Подумай же об этом, Холли! Ты никогда не увидишь и не услышишь ничего подобного, даже если я продлю твою жизнь на десять тысяч лет, а я могу это сделать, если ты, конечно, захочешь, — в знак моей благодарности. Подумай только; и вот наконец пришел мой спаситель — тот, кого я ждала столько поколений. Я знала, что он должен прийти, мое знание не могло ошибиться, но не знала, когда именно и при каких обстоятельствах. И вот он здесь, рядом, а я даже не подозревала об этом, пребывая в полном неведении. Так ничтожно оказалось мое знание, так незначительно могущество. Долгие часы пролежал он в мучительной агонии, а я, которая ждала его две тысячи лет, даже не почувствовала этого. И когда наконец я увидела его, оказалось, что его жизнь висит на волоске, порвись этот волосок, и все мое могущество не смогло бы его воскресить. И тогда я снова очутилась бы в аду, снова потянулись бы нестерпимо долгие столетия ожидания, когда же Время в полноте своей возвратит мне возлюбленного. Пять минут неизвестности, когда я не знала, выживет ли он или умрет, показались мне дольше, чем все шестьдесят шесть миновавших поколений. Но они, эти пять минут, прошли, а он все еще не показывал никаких признаков жизни, а я ведь хорошо знала, что если за это время лекарство не подействовало, оно не подействует вообще. Я уверилась, что он мертв; все пережитые мной за эти тысячелетия муки, казалось, превратились в одно отравленное копье, которое вновь и вновь пронзало меня насквозь. Что могло быть хуже, чем потерять только что обретенного Калликрата?! Я утратила уже всякую надежду, когда вдруг услышала вздох и поняла, что он жив и будет жить, ибо ни один больной не умрет, если уж лекарство начало действовать. Подумай об этом, мой Холли — подумай, какое это чудо! А теперь он проспит двенадцать часов и проснется уже исцеленный.

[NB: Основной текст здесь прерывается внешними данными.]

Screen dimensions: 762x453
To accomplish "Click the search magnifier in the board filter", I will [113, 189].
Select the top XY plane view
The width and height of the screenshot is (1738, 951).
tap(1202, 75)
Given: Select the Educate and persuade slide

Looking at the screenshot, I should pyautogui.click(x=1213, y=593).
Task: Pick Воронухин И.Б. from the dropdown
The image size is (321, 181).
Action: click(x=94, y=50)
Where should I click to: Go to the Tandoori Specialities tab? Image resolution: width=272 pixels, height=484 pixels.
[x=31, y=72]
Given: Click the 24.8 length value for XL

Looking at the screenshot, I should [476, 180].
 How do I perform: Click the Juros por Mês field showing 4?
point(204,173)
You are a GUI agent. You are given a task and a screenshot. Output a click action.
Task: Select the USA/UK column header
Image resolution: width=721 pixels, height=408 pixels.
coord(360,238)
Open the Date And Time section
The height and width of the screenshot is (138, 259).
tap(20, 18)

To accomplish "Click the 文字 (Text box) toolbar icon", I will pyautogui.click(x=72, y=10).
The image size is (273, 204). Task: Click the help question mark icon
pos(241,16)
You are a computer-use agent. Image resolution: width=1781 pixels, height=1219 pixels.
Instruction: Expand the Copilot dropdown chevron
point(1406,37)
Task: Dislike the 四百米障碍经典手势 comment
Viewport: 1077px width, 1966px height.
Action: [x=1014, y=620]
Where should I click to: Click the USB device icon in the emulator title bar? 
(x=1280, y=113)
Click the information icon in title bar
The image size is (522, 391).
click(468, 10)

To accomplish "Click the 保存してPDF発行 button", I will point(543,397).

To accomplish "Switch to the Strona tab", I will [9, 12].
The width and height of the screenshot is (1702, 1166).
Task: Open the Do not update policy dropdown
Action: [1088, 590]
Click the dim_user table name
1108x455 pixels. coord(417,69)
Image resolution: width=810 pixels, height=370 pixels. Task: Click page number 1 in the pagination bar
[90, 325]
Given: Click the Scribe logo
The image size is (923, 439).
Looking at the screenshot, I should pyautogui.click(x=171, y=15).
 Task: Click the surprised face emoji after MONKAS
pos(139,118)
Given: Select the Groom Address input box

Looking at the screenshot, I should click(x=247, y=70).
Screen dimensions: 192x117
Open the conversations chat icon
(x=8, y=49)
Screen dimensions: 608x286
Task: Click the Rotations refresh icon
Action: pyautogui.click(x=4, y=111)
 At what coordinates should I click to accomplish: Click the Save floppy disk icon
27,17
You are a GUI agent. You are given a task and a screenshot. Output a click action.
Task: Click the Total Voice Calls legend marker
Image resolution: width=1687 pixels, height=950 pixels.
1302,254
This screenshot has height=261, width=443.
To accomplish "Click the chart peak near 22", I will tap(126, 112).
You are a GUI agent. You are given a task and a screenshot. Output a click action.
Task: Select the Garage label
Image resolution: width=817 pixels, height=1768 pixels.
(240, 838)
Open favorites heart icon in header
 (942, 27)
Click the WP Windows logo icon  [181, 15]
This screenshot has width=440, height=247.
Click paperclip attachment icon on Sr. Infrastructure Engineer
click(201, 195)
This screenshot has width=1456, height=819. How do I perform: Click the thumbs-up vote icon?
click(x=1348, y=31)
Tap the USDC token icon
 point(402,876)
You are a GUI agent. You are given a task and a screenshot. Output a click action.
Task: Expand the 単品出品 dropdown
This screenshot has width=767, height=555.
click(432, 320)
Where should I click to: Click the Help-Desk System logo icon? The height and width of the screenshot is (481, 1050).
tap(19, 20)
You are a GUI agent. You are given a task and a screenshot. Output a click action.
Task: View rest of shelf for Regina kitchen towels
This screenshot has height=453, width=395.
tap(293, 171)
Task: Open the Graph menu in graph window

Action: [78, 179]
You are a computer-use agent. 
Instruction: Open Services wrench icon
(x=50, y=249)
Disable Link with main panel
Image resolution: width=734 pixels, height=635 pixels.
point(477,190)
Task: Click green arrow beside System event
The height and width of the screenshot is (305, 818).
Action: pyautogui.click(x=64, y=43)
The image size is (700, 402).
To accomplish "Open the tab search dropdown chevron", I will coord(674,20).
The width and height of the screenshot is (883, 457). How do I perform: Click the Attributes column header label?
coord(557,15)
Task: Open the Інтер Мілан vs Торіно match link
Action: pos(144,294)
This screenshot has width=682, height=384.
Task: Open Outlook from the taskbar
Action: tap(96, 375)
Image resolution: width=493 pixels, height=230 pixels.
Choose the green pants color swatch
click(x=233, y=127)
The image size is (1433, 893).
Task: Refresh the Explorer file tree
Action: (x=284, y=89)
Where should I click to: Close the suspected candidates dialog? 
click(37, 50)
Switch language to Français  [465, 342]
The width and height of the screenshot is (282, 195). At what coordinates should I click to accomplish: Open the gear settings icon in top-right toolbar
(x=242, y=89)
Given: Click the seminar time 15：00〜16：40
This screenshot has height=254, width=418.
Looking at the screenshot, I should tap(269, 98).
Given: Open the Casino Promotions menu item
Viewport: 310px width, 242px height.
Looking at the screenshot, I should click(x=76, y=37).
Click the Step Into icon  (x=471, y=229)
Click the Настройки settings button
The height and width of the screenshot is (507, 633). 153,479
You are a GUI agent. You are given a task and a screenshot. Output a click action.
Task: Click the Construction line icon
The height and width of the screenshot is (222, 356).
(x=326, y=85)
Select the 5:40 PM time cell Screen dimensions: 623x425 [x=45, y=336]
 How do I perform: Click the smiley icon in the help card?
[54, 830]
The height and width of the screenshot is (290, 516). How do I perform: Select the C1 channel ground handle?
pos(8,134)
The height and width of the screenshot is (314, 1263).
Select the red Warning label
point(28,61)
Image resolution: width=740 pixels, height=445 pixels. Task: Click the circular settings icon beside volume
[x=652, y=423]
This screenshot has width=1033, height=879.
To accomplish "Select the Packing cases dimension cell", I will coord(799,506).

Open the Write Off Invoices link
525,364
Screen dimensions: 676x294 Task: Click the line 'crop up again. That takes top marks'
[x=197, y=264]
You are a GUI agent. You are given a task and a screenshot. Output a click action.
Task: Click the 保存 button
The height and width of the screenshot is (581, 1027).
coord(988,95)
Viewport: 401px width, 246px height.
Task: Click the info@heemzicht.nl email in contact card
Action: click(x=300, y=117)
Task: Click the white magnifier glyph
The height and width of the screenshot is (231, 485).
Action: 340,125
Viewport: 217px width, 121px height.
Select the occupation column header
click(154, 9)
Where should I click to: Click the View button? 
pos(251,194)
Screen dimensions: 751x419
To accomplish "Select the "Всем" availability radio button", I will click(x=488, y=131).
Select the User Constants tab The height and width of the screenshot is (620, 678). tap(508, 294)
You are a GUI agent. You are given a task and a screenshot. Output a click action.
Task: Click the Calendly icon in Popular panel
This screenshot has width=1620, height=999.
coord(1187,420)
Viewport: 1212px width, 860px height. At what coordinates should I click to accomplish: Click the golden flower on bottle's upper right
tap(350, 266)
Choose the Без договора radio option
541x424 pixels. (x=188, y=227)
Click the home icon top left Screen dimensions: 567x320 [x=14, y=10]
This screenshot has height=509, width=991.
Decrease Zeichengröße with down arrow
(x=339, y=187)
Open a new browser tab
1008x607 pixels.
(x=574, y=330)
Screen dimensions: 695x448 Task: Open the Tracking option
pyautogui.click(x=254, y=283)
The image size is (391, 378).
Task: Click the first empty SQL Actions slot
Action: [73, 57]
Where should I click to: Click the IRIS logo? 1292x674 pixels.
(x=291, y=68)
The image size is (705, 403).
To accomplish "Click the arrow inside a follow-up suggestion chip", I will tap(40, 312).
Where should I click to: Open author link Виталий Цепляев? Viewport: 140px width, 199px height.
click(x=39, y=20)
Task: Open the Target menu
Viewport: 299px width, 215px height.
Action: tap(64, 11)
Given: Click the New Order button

Она смолкла и положила руку на золотистые кудри Лео, затем нагнулась и поцеловала его в лоб с самозабвенной нежностью, которая глубоко тронула бы меня, не бушуй в моем сердце буря ревности!
Уходи, женщина!
Молчание длилось недолго, всего минуту. По ангельскому выражению лица Айши — иногда она выглядела сущим ангелом — можно было предположить, что все ее существо переполнено ликованием. Но тут вдруг она задумалась, и ангельское выражение сменилось на другое, прямо противоположное.